In mathematics, antipodal points  of a sphere are those diametrically opposite to each other (the specific qualities of such a definition are that a line drawn from the one to the other passes through the center of the sphere so forms a true diameter).

This term applies to opposite points on a circle or any n-sphere.

An antipodal point is sometimes called an antipode, a back-formation from the Greek loan word antipodes, meaning "opposite (the) feet", as the true word singular is antipus.

Theory 
In mathematics, the concept of antipodal points is generalized to spheres of any dimension: two points on the sphere are antipodal if they are opposite through the centre; for example, taking the centre as origin, they are points with related vectors v and −v. On a circle, such points are also called diametrically opposite. In other words, each line through the centre intersects the sphere in two points, one for each ray out from the centre, and these two points are antipodal.

The Borsuk–Ulam theorem is a result from algebraic topology dealing with such pairs of points. It says that any continuous function from Sn to Rn maps some pair of antipodal points in Sn to the same point in Rn. Here, Sn denotes the n-dimensional sphere in (n + 1)-dimensional space (so the "ordinary" sphere is S2 and a circle is S1).

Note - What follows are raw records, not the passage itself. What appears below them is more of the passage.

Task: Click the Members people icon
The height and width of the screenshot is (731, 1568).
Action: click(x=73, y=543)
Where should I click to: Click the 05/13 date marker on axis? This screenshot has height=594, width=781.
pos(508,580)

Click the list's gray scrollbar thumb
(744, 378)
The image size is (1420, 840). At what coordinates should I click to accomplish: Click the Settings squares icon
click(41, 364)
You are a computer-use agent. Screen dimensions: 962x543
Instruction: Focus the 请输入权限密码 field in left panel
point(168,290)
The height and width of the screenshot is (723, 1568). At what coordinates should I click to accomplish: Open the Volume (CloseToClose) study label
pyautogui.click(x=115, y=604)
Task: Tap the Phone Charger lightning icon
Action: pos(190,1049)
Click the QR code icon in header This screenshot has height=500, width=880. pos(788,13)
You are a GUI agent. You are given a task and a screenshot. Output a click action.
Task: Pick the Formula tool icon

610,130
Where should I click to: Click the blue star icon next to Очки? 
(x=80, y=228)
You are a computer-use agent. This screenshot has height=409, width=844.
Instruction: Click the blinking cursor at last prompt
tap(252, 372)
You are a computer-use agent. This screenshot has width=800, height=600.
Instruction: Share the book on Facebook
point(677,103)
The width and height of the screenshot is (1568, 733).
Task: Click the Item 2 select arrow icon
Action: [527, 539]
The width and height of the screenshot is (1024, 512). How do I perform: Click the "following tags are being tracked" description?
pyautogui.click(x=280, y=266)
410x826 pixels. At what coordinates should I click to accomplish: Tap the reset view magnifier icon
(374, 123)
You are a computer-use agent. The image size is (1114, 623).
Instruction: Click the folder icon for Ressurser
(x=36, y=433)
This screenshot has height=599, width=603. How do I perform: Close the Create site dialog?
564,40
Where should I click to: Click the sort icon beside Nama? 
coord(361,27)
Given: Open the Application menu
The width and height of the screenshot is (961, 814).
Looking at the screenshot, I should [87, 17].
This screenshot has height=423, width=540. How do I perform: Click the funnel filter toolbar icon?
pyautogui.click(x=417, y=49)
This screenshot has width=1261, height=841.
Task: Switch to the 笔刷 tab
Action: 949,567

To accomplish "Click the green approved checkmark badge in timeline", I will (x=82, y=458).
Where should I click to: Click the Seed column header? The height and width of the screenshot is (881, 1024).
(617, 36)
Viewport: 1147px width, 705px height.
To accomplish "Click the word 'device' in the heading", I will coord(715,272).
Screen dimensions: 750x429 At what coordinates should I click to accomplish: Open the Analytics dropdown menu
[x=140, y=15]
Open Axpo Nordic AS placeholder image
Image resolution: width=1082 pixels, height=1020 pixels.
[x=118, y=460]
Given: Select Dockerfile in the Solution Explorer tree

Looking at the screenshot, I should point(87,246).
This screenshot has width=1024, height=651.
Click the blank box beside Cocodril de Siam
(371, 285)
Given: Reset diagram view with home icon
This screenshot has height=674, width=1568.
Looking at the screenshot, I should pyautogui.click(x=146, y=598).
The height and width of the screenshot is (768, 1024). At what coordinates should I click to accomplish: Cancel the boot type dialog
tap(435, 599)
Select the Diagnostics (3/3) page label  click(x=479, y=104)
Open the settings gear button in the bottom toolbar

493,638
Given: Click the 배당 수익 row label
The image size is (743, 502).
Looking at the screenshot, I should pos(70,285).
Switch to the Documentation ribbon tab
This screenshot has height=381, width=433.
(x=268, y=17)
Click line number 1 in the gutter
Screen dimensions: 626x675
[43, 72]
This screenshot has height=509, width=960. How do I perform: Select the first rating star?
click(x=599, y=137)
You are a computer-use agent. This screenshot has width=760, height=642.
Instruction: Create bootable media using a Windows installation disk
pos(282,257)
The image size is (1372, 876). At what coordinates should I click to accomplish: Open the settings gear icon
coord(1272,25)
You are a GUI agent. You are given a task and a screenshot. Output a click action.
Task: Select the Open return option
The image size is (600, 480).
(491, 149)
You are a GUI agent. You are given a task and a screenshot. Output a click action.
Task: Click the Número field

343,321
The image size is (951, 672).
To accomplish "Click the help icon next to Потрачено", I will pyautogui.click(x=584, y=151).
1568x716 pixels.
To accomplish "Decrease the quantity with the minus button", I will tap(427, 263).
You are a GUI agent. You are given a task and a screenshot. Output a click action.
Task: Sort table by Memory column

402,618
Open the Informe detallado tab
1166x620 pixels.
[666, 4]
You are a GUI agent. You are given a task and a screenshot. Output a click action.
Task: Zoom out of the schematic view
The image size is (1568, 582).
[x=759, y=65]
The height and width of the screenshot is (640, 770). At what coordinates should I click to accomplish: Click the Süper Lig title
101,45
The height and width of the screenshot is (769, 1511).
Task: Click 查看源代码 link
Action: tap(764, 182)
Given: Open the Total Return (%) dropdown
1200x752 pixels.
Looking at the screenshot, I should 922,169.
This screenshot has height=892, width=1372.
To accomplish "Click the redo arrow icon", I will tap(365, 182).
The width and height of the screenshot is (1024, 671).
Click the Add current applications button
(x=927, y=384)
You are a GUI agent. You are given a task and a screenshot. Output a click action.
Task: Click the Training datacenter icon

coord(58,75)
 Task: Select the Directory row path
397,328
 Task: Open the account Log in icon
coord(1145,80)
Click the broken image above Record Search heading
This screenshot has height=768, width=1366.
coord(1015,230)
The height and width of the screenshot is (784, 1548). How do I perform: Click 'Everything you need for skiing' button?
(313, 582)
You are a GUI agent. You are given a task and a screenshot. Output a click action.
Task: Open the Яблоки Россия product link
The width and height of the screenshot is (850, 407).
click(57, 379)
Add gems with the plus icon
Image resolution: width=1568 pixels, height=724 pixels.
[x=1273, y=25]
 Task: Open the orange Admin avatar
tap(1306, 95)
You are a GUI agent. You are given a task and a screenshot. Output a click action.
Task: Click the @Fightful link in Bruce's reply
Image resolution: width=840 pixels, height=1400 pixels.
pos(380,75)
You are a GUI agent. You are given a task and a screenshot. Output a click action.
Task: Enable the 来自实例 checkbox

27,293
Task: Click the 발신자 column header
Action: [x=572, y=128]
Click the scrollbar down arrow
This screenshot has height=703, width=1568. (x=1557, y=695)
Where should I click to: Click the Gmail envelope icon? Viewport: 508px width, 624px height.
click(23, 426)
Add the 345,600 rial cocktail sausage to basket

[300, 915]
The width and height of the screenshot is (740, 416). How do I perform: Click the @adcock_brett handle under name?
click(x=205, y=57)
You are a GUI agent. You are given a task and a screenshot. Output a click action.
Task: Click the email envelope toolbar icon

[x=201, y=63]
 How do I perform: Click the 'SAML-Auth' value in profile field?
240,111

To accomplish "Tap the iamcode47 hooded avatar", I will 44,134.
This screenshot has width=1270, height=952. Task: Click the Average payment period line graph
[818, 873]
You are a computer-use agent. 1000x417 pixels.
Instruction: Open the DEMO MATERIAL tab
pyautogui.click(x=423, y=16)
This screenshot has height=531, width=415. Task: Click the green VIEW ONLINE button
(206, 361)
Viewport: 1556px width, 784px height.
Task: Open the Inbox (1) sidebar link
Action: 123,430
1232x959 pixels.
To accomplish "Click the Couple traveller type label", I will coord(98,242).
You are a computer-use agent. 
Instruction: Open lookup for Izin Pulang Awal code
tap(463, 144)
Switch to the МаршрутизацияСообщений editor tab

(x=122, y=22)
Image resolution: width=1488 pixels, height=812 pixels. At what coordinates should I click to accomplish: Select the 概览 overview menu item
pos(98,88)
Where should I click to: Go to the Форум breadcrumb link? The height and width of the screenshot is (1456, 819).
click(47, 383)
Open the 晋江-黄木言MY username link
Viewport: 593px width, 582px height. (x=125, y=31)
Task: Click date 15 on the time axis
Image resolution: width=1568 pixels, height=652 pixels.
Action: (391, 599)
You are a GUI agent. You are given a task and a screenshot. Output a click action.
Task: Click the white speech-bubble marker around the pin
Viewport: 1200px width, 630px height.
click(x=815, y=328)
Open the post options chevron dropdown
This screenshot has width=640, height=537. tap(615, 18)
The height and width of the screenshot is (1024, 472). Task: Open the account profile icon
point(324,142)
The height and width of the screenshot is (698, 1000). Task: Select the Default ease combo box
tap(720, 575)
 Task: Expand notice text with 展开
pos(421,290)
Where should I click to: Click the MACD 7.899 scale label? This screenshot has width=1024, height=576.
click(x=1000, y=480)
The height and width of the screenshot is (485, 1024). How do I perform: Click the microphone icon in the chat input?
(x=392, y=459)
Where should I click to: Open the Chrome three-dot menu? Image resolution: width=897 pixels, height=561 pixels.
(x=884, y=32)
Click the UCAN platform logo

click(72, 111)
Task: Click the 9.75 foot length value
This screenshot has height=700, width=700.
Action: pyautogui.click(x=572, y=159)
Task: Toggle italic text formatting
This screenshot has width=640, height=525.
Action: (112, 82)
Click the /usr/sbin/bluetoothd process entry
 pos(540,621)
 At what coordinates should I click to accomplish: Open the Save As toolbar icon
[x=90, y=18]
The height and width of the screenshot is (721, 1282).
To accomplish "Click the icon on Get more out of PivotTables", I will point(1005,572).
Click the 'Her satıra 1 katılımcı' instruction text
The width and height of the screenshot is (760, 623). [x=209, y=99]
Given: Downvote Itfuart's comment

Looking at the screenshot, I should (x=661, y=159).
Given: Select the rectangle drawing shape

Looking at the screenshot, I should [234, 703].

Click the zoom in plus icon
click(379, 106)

The antipodal map A : Sn → Sn, defined by A(x) = −x, sends every point on the sphere to its antipodal point. It is homotopic to the identity map if n is odd, and its degree is (−1)n+1.

If one wants to consider antipodal points as identified, one passes to projective space (see also projective Hilbert space, for this idea as applied in quantum mechanics).

Antipodal pair of points on a convex polygon 
An antipodal pair of a convex polygon is a pair of 2 points admitting 2 infinite parallel lines being tangent to both points included in the antipodal without crossing any other line of the convex polygon.